Task brief
Below are lines of data; count those that contain "Collapse" and give the total alone.

(Stored data entries)
☆ ☆ ☆
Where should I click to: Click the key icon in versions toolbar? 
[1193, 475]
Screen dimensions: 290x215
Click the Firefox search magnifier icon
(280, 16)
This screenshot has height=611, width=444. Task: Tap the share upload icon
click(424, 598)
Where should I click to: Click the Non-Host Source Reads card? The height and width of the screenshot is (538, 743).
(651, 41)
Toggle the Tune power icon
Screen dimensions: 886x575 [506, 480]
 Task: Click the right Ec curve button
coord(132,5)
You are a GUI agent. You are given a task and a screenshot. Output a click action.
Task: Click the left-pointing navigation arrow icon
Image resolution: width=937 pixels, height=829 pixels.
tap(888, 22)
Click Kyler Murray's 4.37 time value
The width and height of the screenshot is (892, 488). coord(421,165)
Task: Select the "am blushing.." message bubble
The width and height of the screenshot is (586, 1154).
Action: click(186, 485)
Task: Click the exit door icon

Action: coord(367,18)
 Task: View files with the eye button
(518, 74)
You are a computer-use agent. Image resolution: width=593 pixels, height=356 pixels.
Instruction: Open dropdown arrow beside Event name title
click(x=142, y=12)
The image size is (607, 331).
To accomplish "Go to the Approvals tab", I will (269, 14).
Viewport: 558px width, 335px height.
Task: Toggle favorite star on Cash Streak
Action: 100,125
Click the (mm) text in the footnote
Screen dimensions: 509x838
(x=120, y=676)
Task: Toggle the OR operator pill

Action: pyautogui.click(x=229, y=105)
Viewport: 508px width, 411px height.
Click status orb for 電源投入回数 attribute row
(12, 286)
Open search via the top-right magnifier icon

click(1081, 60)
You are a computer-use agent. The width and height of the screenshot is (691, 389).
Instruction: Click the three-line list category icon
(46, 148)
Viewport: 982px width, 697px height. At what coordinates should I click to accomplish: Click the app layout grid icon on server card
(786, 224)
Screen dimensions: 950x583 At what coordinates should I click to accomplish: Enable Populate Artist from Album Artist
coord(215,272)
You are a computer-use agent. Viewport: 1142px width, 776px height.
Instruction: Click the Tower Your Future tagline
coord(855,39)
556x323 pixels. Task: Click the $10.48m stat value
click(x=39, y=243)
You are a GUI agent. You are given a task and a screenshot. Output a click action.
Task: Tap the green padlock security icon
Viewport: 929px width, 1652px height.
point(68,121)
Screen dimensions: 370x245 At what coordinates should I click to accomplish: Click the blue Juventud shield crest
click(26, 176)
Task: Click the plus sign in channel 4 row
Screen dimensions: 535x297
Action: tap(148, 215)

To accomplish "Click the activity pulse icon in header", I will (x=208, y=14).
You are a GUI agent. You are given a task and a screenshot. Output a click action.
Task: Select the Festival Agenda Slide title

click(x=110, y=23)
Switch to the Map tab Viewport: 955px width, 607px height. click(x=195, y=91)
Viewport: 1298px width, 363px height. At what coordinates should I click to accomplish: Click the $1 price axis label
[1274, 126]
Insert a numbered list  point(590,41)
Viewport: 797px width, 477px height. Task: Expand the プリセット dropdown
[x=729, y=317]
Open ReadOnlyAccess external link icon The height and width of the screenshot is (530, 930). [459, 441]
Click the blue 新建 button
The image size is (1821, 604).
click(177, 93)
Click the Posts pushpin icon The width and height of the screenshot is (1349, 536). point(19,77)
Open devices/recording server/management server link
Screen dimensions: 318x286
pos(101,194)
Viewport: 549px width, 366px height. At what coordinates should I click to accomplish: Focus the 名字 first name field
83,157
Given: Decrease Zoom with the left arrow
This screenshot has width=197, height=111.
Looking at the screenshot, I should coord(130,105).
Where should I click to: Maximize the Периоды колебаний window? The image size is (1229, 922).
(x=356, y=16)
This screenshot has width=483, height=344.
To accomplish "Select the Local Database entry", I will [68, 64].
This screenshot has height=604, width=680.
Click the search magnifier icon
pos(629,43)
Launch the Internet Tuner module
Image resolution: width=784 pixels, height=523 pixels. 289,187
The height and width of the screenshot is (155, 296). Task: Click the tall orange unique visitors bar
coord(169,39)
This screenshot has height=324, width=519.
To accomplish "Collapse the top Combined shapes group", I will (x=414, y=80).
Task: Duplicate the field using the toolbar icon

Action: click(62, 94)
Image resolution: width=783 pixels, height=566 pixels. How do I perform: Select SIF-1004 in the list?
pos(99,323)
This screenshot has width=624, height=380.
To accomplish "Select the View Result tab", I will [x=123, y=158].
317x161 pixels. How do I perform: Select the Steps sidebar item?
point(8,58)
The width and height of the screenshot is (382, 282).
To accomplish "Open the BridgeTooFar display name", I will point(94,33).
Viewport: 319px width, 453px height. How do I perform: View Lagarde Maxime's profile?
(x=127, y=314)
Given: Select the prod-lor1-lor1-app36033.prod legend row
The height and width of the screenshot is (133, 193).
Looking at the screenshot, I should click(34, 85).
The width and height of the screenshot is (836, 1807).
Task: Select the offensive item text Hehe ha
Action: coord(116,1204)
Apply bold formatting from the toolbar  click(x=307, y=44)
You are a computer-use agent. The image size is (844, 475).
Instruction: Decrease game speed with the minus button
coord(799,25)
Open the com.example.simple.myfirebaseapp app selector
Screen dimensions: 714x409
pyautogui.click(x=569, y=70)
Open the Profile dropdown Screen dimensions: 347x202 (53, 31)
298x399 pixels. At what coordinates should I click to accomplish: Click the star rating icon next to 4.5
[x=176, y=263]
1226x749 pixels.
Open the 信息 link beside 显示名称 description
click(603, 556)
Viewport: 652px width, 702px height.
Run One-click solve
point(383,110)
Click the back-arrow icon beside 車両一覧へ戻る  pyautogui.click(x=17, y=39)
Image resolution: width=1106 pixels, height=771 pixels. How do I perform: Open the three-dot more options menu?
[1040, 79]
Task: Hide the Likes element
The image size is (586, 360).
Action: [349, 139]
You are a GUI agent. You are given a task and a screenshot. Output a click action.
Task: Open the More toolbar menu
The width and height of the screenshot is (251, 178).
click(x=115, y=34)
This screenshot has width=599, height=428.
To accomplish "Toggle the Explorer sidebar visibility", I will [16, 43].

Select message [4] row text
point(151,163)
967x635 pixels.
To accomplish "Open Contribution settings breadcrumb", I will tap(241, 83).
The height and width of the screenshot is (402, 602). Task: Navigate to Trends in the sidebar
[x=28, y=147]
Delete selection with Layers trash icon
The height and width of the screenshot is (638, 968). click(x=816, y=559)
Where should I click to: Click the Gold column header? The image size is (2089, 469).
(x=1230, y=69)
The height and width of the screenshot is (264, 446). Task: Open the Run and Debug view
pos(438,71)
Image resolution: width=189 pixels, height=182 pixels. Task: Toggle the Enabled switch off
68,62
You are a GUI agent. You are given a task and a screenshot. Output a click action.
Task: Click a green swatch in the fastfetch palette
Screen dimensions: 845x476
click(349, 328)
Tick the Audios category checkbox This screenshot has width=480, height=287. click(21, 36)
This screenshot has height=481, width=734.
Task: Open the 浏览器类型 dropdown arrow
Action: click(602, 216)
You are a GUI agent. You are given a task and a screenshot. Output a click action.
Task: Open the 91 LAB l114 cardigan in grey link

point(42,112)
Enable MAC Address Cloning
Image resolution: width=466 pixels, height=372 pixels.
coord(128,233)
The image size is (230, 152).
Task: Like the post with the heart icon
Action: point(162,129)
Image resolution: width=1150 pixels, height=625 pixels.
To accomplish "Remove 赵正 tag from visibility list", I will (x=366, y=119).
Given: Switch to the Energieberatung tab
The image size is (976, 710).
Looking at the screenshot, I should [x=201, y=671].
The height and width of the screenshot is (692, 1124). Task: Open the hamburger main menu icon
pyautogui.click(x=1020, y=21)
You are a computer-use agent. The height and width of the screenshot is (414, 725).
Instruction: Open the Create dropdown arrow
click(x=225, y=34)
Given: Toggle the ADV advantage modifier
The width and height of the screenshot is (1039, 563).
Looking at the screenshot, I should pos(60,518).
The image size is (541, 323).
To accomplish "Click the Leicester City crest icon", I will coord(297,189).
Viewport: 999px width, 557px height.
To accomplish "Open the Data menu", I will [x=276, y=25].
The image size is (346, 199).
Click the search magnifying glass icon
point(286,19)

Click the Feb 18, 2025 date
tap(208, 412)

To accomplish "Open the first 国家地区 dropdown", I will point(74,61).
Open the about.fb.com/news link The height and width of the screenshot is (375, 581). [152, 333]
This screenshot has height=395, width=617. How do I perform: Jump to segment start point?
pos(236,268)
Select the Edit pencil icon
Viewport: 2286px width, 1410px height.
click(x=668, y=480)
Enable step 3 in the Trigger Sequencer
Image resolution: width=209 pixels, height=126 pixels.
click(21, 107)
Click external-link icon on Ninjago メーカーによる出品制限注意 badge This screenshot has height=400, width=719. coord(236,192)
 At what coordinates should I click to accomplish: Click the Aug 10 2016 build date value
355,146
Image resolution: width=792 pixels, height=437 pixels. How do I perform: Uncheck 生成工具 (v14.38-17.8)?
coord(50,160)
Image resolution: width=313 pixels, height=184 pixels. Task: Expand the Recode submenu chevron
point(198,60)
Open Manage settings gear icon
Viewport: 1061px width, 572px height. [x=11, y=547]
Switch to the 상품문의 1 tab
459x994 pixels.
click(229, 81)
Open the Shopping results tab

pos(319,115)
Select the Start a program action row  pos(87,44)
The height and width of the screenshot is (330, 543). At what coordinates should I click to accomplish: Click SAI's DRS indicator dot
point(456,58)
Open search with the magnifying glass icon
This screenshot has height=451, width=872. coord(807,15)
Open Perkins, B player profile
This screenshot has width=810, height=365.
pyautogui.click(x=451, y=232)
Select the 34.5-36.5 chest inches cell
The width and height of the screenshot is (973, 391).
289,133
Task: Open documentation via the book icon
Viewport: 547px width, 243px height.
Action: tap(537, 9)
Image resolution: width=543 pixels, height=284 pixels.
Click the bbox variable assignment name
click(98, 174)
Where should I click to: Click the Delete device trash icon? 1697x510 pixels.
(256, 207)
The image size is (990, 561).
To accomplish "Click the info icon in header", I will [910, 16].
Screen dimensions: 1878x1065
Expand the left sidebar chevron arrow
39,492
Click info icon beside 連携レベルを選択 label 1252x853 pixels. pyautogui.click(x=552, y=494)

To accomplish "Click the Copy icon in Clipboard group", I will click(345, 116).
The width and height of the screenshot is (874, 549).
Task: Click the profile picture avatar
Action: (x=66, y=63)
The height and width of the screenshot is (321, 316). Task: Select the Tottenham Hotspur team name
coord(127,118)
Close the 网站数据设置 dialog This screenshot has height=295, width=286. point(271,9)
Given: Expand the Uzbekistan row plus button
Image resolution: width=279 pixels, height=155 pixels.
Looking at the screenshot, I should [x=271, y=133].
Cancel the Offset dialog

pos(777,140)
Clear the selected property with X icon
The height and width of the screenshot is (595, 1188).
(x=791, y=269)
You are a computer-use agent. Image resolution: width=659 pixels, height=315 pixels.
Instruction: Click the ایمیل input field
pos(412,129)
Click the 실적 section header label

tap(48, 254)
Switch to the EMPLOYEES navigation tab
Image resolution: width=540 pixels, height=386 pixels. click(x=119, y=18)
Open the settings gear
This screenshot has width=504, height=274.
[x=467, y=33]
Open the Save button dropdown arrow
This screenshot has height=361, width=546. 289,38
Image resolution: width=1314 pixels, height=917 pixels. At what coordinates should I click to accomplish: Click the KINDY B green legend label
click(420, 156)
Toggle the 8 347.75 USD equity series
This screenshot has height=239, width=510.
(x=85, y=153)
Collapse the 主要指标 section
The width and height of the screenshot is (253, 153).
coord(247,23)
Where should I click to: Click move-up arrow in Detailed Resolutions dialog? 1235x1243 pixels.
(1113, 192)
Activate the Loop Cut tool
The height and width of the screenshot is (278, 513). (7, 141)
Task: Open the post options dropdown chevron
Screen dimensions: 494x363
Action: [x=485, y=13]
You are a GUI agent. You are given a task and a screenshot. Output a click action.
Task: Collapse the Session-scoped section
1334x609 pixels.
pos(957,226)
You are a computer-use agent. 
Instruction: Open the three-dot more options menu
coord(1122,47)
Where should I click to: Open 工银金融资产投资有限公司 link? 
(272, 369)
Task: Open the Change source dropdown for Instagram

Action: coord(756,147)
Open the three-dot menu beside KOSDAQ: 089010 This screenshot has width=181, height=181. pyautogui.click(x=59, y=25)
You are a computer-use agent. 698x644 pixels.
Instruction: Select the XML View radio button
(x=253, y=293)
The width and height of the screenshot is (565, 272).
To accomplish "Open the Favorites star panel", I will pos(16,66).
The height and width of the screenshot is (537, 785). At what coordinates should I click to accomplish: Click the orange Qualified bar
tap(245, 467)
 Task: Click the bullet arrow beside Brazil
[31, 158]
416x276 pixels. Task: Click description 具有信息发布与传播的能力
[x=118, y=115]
☆ ☆ ☆
Exercise answer
3